Previously, you learned that eval() can return a script's result as an object. Additionally, the Scripting API lets Java programs pass objects to scripts via script variables, and obtain script variable values as objects. ScriptEngine provides void put(String key, Object value) and Object get(String key) methods for these tasks. Both methods throw NullPointerException if key is null, IllegalArgumentException if key is the empty string, and ClassCastException if key is not a String. Listing 5's application demonstrates put() and get().

Listing 5. MonthlyPayment.java

// MonthlyPayment.java

import javax.script.*;

public class MonthlyPayment
{
   public static void main (String [] args)
   {
      ScriptEngineManager manager = new ScriptEngineManager ();
      ScriptEngine engine = manager.getEngineByExtension ("js");

      // Script variables intrate, principal, and months must be defined (via
      // the put() method) prior to evaluating this script.

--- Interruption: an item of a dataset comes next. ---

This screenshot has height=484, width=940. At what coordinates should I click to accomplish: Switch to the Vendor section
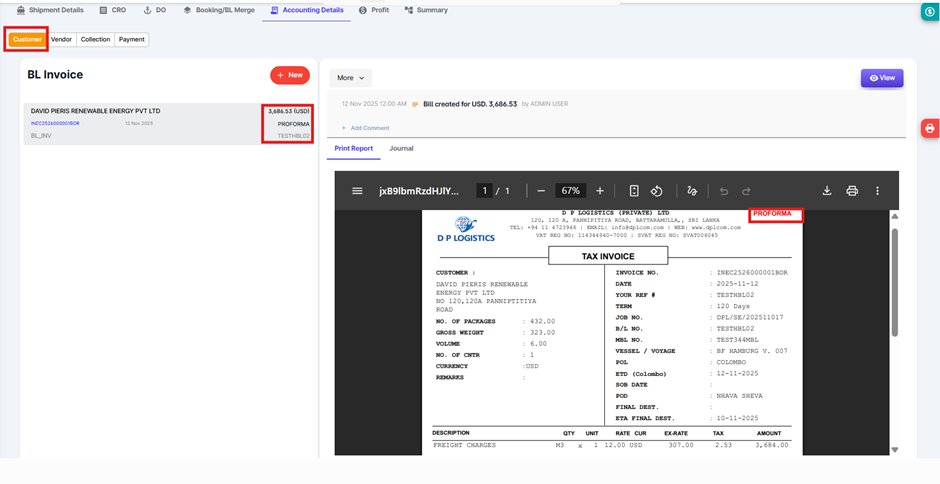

      String calcMonthlyPaymentScript = 
         "intrate = intrate/1200.0;"+
         "payment = principal*intrate*(Math.pow (1+intrate, months)/"+
         "                            (Math.pow (1+intrate,months)-1));";

      try
      {
          engine.put ("principal", 20000.0);
          System.out.println ("Principal = "+engine.get ("principal"));
          engine.put ("intrate", 6.0);
          System.out.println ("Interest Rate = "+engine.get ("intrate")+"%");
          engine.put ("months", 360);
          System.out.println ("Months = "+engine.get ("months"));
          engine.eval (calcMonthlyPaymentScript);
          System.out.printf ("Monthly Payment = %.2f\n",
                             engine.get ("payment"));
      }
      catch (ScriptException se)
      {
          System.err.println (se.getMessage ());
      }
   }
}

MonthlyPayment calculates the monthly payment on a loan via the formula MP = P*I*(1+I)N/(1+I)N-1, where MP is the monthly payment, P is the principal, I is the interest rate divided by 1200, and N is the number of monthly periods to amortize the loan. Running this application with P set to 20000, I set to 6%, and N set to 360 results in this output:

Principal = 20000.0
Interest Rate = 6.0%
Months = 360
Monthly Payment = 119.91

The script depends on the existence of script variables principal, intrate, and months. These variables (with their object values) are introduced to the script via the put() method -- 20000.0 and 6.0 are boxed into Doubles; 360 is boxed into an Integer. The calculation result is stored in the payment script variable. get() returns this Double's value to Java.